I thought I was traveling to Detroit to participate in a think tank, but it was so much deeper and more profound than that.
© 2017 Robert Neubecker
In the fall of 2013, I received an unusual invitation from the Unitarian Universalist Ministry for Earth (UUMFE). It was an invitation to attend something the organizers were billing as a “Collaboratory” (a collaborative laboratory) in Detroit the following March. I was a bit perplexed. While I have always cared about the environment, I would not have called myself an environmentalist. Within Unitarian Universalism, I have been a leader in our people of color community and a proponent of issues related to racial, cultural, and ethnic diversity. None of my work within Unitarian Universalism to date had been related to environmentalism, and so I was left wondering why UUMFE was extending this invitation to me.

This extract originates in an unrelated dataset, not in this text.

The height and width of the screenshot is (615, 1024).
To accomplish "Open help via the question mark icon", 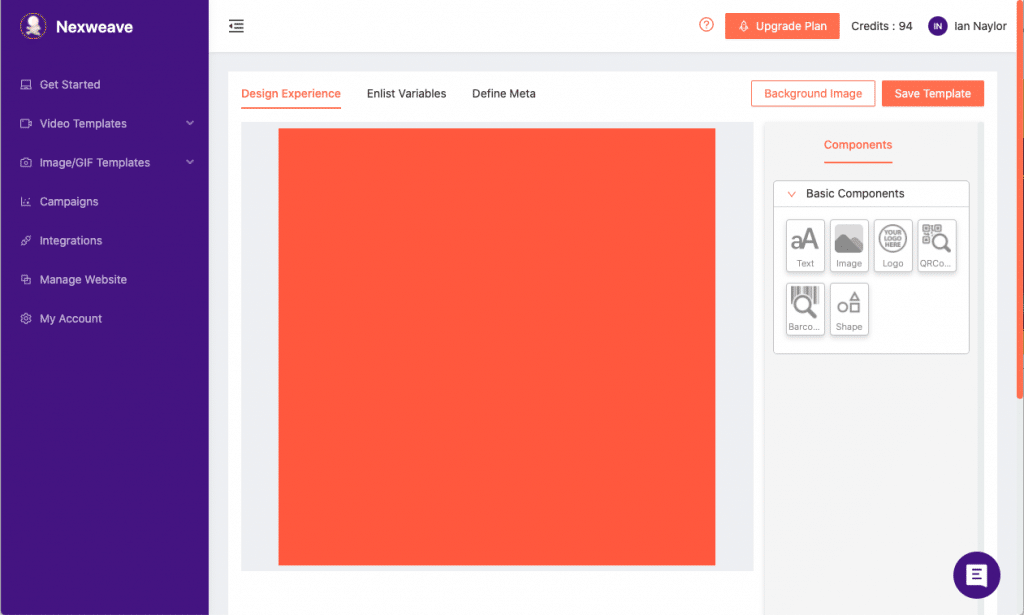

As it was explained to me, UUMFE had recognized that it wanted to build bridges with activists from other communities and explore how we might all come together in ways that are collaborative and mutually supportive. This sounded fine to me. In all honesty, it helped that I had extended family in the Detroit metro area. I wasn’t sure about this Collaboratory business, but if it was just another think-tank session at least I had relatives that I could look forward to catching up with afterward. So I accepted the invitation.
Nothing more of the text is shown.